## Monday, November 7, 2011

### Hierarchically well-separated trees, bottom-up

Recently I taught the FRT algorithm to approximate any metric by a hierarchically well separated tree metric (HST) with edge lengths that are powers of 2. The construction is top-down. Initially all vertices are together in one big cluster, and later the clusters are progressively subdivided using smaller and smaller balls.
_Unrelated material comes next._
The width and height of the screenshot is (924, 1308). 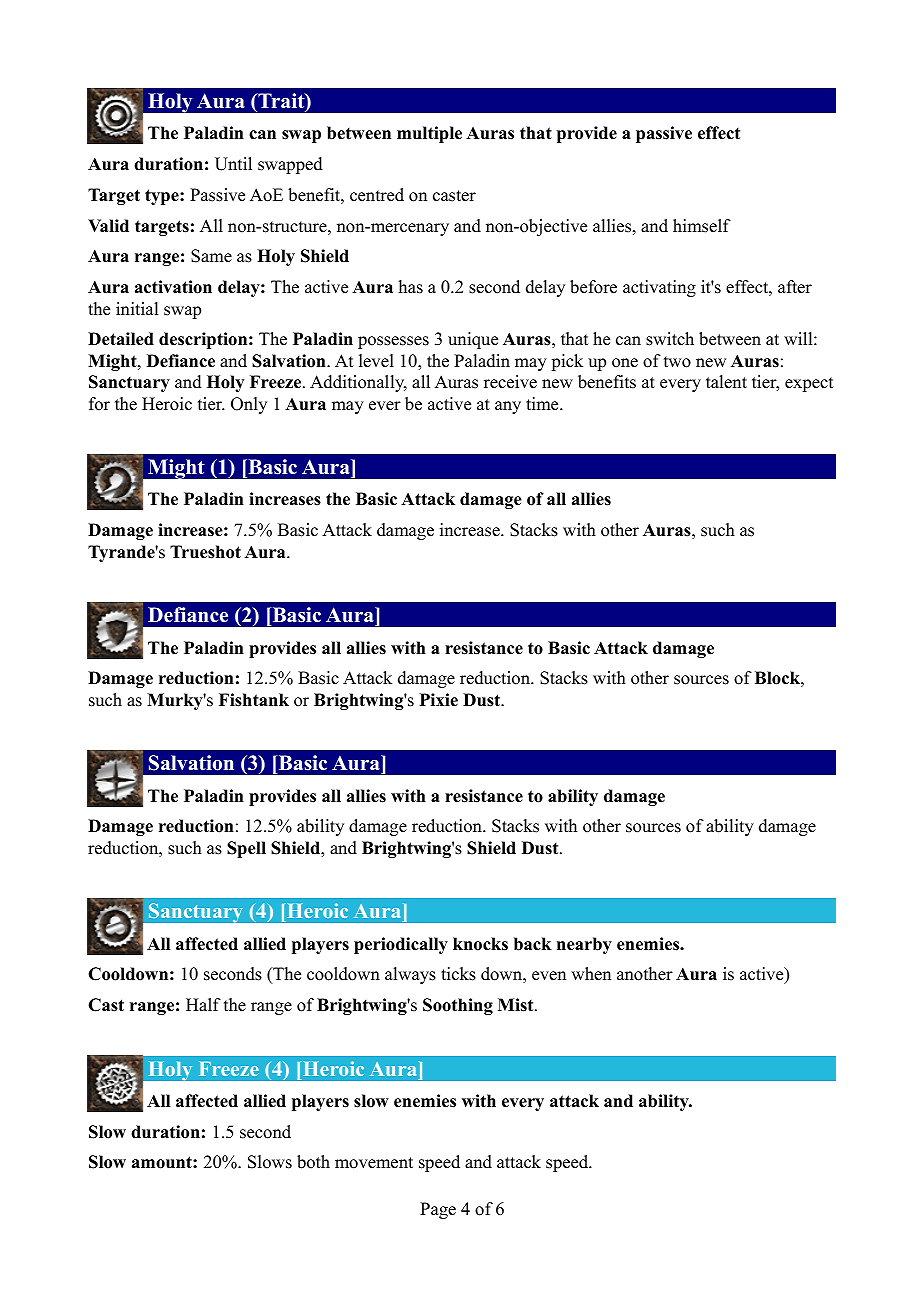 What do you see at coordinates (702, 226) in the screenshot?
I see `himself` at bounding box center [702, 226].
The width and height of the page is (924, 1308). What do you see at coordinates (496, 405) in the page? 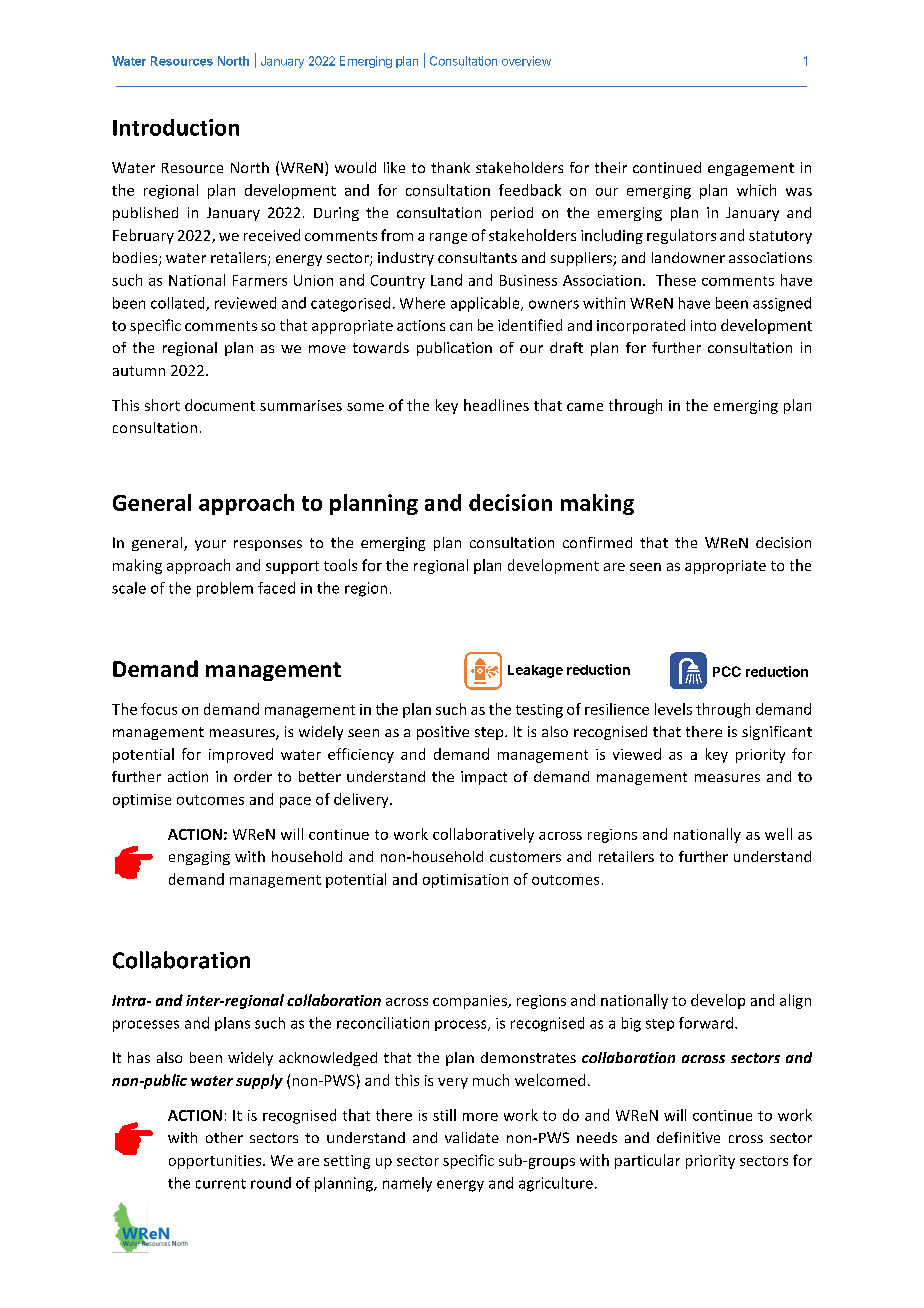
I see `headlines` at bounding box center [496, 405].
A question came up: is it possible to construct the tree metric bottom-up?

Here is an easy way to simulate FRT going roughly bottom-up, described in the papers "Network Warehouses: Efficient Information Distribution to Mobile Users" (Motskin, Downes, Kusy, Gnawali, Guibas) and "Distributed Resource Management and Matching in Sensor Networks" (Gao, Guibas, Milosavljevic, Zhou).

Pick a random priority ordering over the vertices, and a random scalar r in [1,2]. For each vertex v in parallel and for each distance d which is a power of 2 times r, find the highest priority vertex u such that B(u,d) contains v. As the power of 2 increases, this defines a sequence of balls containing v, of larger and larger radius, and with centers that have higher and higher priority.
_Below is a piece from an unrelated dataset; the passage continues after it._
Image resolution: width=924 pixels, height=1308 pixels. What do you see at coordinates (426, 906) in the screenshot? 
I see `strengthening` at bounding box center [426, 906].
To compute the distance between v and w in the tree metric, find the maximum d such that, in their respective sequences, v and w are in the same ball of radius d but in different balls of radius d/2. That determines the place in the tree where v and w have their lowest common ancestor x, corresponding to the ball of radius d that contains both v and w. Then the x-to-v and the x-to-w paths in the tree both have edges of lengths d/2, d/4, d/8, ..., so the distance from v to w in the tree metric is 2d.

Here is a question: is it possible to construct a hierarchical clustering that has the properties of HSTs, but that is truly constructed in a bottom-up manner? More precisely, is it possible to commit to a partition of the points into a hierarchical clustering in clusters of radius < d, (that is, commit to the bottom levels of the HST), without looking at the distances that are greater than, say, 16d?

Here is a possible answer: put v and w in the same cluster of radius d iff their sequences of balls have the same balls for radius d, 2d, 4d, 8d and 16d. From that point on, in later, coarser clustering, v and w are committed to staying together. What happens if the FRT algorithm wanted to separate them? Perhaps there is a high priority vertex x such that B(x,32d) contains v but not w. Well - tough. If v is the highest priority vertex in the cluster, then w yields to v and puts B(x,32d) in its sequence, even though technically it wasn't supposed to do it.

How does that affect the HST properties? It still creates a hierarchically well-separated tree, and the distance in the tree metric is still not much less than the distance in the input metric. But is it still upper bounded by O(log n) times the distance in the input metric, in expectation?